A composite PMI for Japan declined during June, suggesting a slowdown in the pace of economic recovery. The manufacturing sector expanded at its slowest pace since February. Japan reported more than 1 million daily Covid-19 vaccine doses during the first half of June, adding to hopes of restrictions being eased ahead of the Tokyo Olympics.

Chinese technology and e-commerce stocks rallied, with a report of strong sales growth from boosting sentiment. Across the week, saw their share price gain 9.23%, whilst Alibaba rose by 7.81%.

Bond Yields
The 10-Year Gilt yield rose from 0.75% to 0.78% last week.

The Bank of England’s monetary policy committee voted to keep interest rates on hold at 0.1% last week. The central bank also maintained the current pace of corporate bond purchases and voted to keep the size of their quantitative easing programme unchanged at £875 billion. The central bank’s post meeting report said that inflation would likely rise above 3% for a short period this year, but warned against premature monetary tightening.

The 10-Year German Bund yield rose from -0.20% to -0.16% last week.

Whilst the ECB chief, Christine Lagarde, maintained a dovish message during a meeting with EU officials last week, Eurozone government bond yields rose amidst strong economic data.

The 10-Year US Treasury yield climbed from 1.44% to 1.53% last week. Yields rose on Friday after a spike in the personal consumption expenditures (PCE) index, which is the Federal Reserve’s preferred measure of inflation.

Jerome Powell, Chairman of the Federal Reserve, re-iterated during a testimony to the US congress that the current spike in inflation will be temporary, with investors not anticipating any interest rate rises until 2023 as a result.

GBP / USD – Current 1.3879 Previous 1.3810

GBP / EUR – Current 1.1630 Previous 1.1632

The Pound gained 0.50% against the US Dollar, with the greenback weakening against most major currencies across the week. There were no major drivers for Sterling last week and against the Euro, GBP was broadly flat (-0.02%).

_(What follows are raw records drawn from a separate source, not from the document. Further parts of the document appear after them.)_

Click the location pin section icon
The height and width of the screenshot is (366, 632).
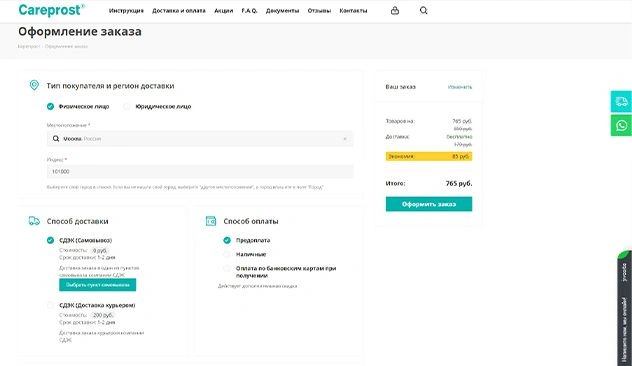(34, 85)
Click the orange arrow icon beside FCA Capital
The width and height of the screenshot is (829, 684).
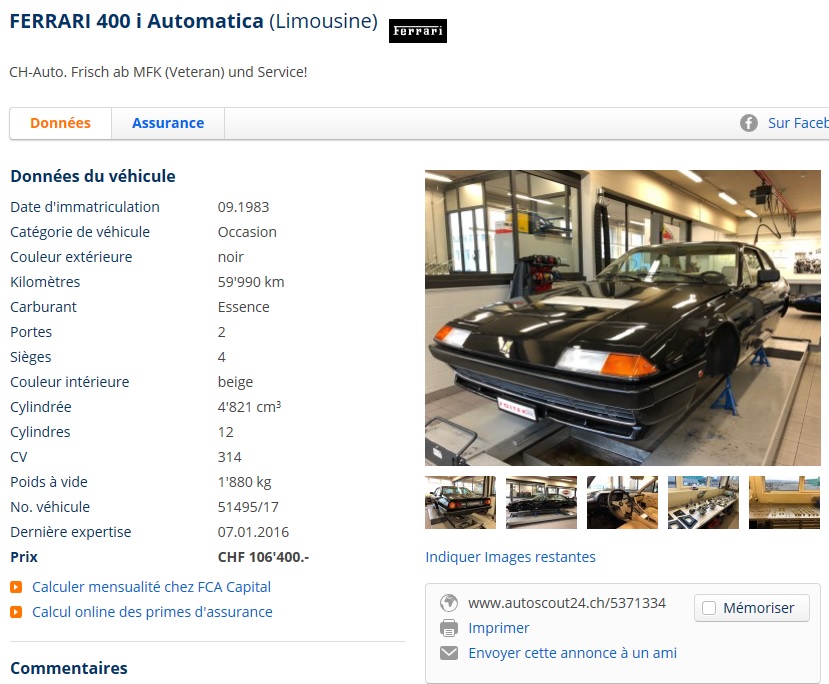point(16,587)
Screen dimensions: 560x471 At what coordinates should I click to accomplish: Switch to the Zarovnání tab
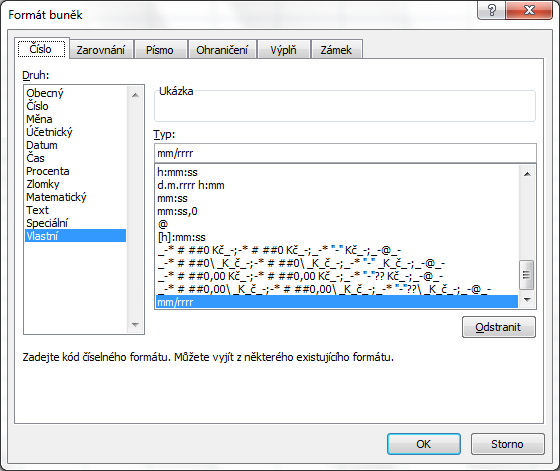tap(101, 50)

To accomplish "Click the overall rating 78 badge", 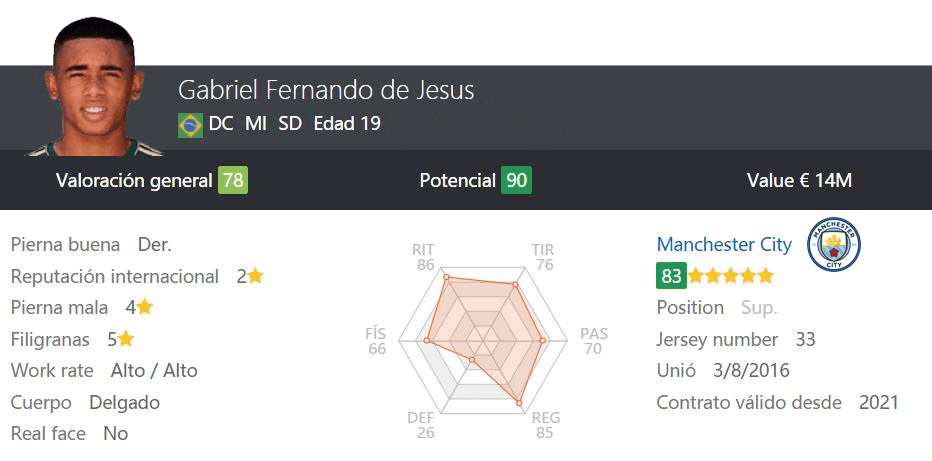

Gold failed to recover from the heavy decline experienced during the previous week, with the spot price rising by just 0.98% to $1,781.44 per ounce.
Oil prices strengthened last week, with the Brent Crude spot price gaining 3.63% to reach $76.18 per barrel. Analysts cited rising demand as Covid-19 restrictions are eased in developed nations, whilst a lack of progress in US-Iran talks reduced the likelihood of Iranian oil supply increasing in the near future.